§ **Directions for this task**
Copy out every line of the records below word for word, omitting the pictures.
>>>>>
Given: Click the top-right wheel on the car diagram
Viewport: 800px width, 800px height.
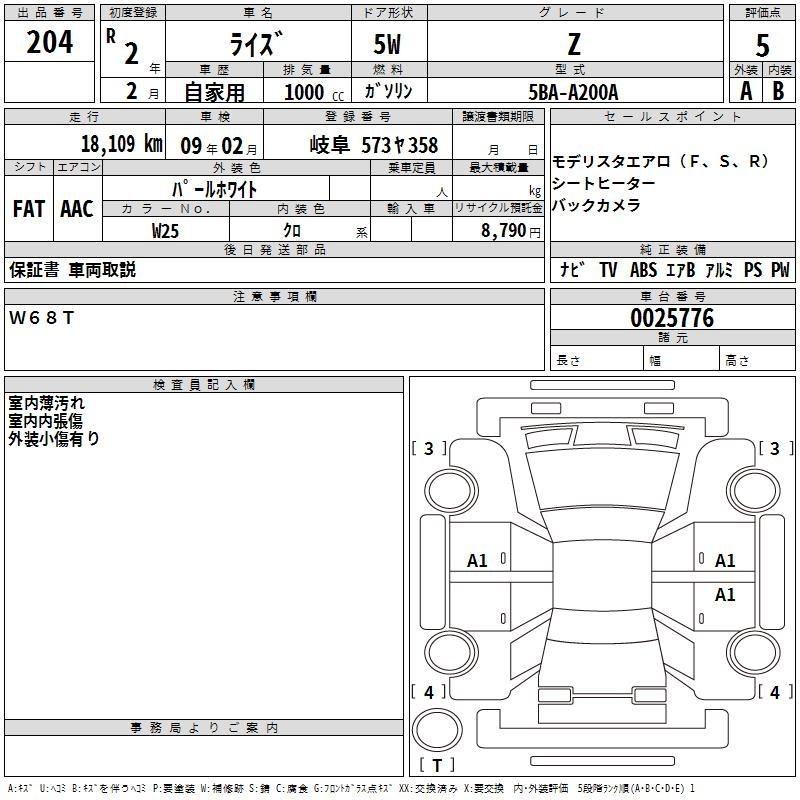Looking at the screenshot, I should tap(750, 487).
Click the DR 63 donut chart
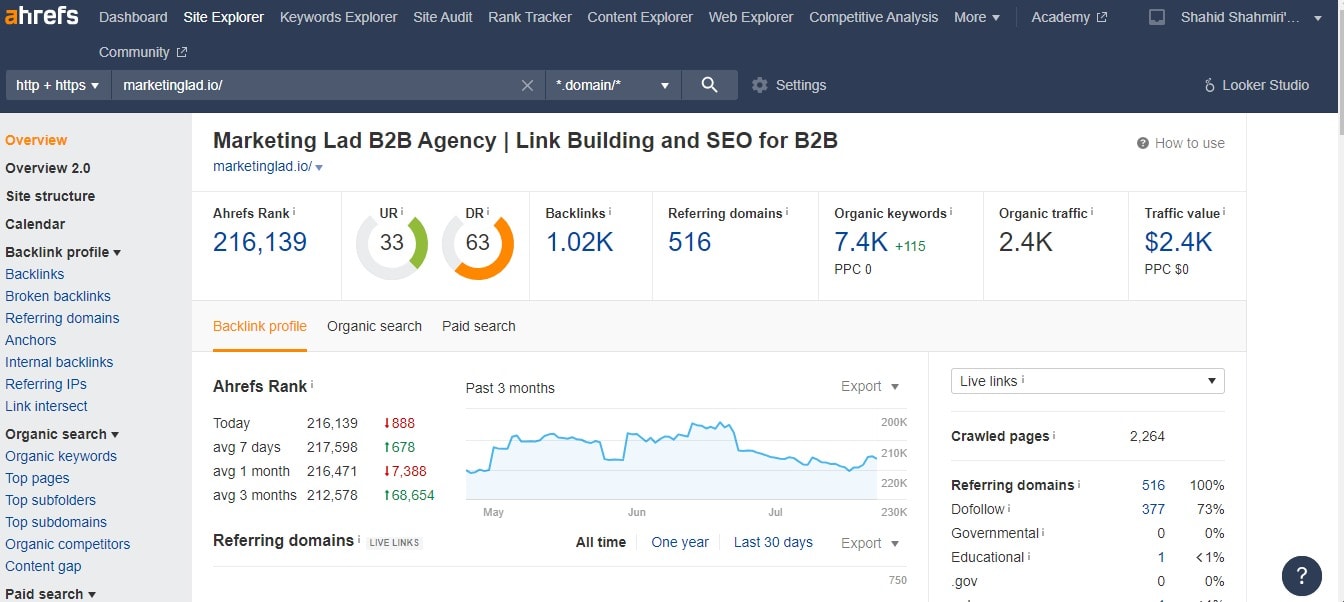 (x=478, y=243)
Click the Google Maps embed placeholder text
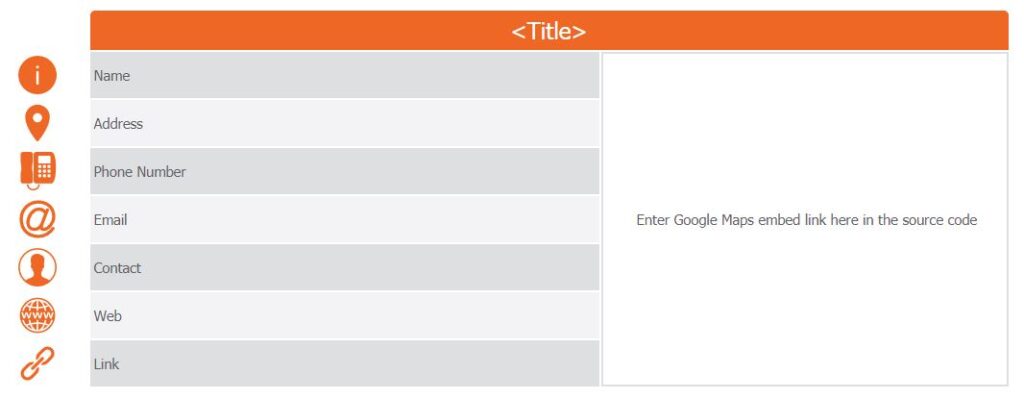Viewport: 1024px width, 399px height. point(807,220)
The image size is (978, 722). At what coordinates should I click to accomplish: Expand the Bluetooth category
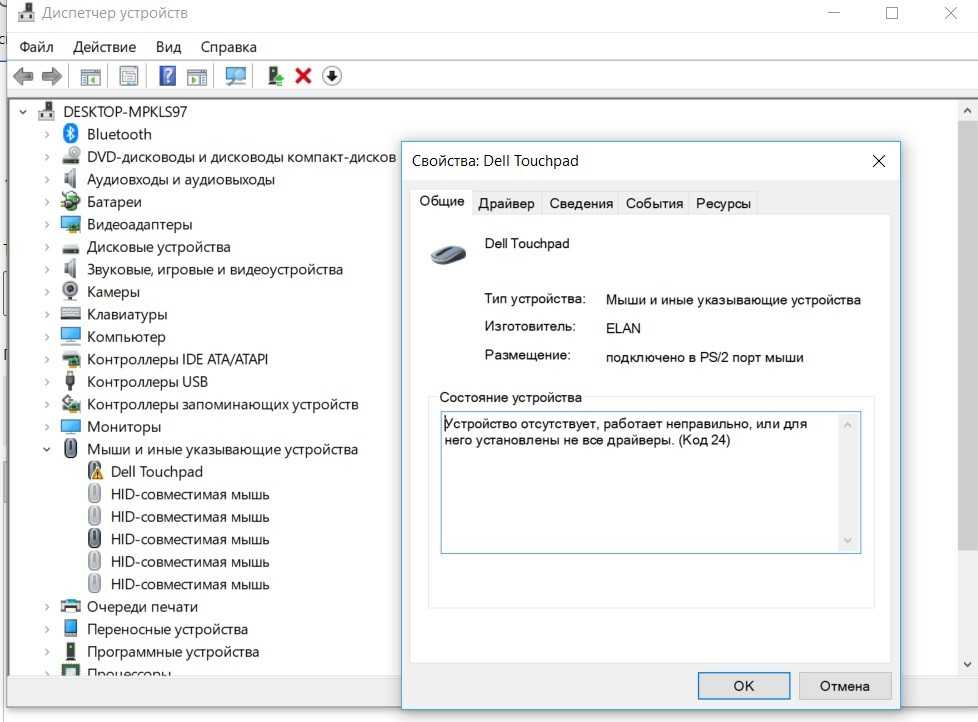46,134
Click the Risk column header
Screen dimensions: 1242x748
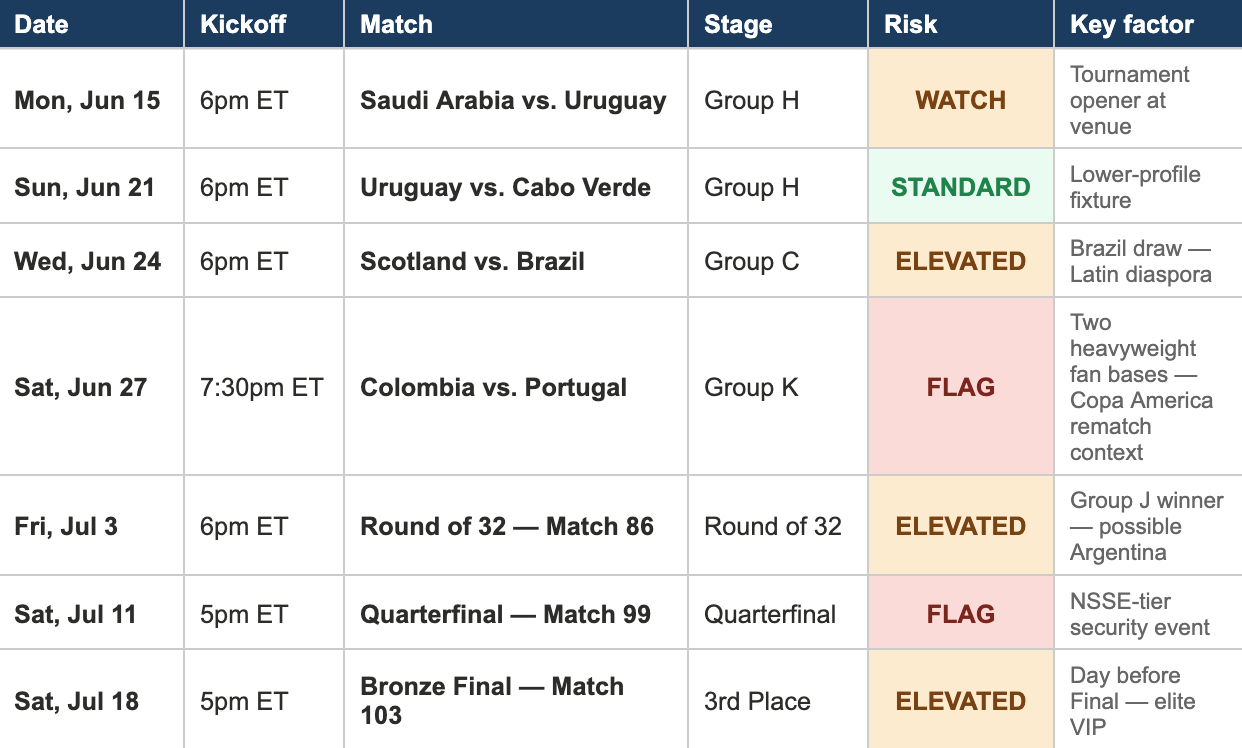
<<<<<
§ **Correct result**
Given: Click the top-right wheel on the car diagram
Viewport: 800px width, 800px height.
Looking at the screenshot, I should tap(750, 487).
Click the DR 63 donut chart
 (x=478, y=243)
Click the Google Maps embed placeholder text
Viewport: 1024px width, 399px height. point(807,220)
The image size is (978, 722). At what coordinates should I click to accomplish: Expand the Bluetooth category
46,134
Click the Risk column header
Screen dimensions: 1242x748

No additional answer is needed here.